#### GIVEN DATA

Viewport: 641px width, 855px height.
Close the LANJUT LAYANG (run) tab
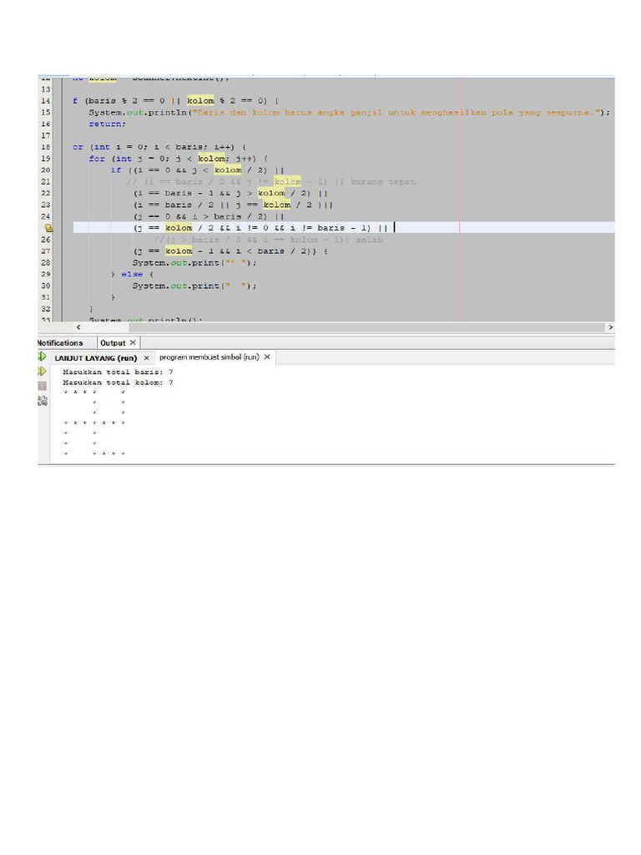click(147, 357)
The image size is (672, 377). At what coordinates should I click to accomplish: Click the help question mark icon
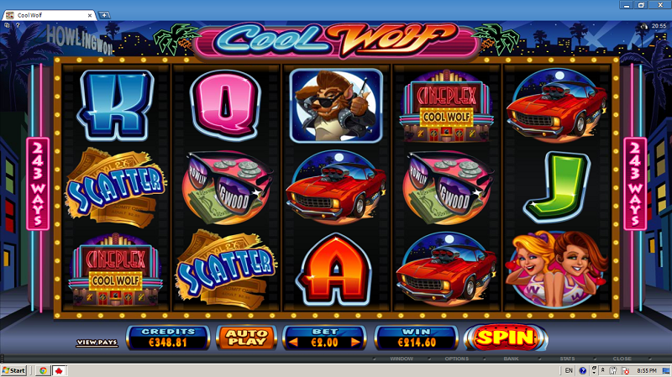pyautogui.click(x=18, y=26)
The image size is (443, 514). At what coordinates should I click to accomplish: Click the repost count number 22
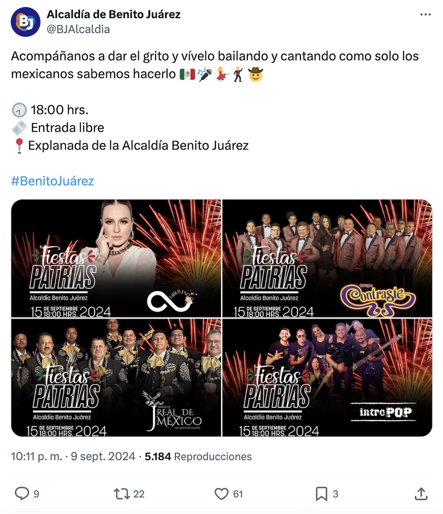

########

- **REQUIREMENT**: Print every record exactly, without the pictures.

- **SOLUTION FOR THIS TASK**:
Viewport: 641px width, 855px height.
Close the LANJUT LAYANG (run) tab
click(147, 357)
The image size is (672, 377). At what coordinates should I click to accomplish: Click the help question mark icon
pyautogui.click(x=18, y=26)
The image size is (443, 514). At what coordinates should I click to accomplish: Click the repost count number 22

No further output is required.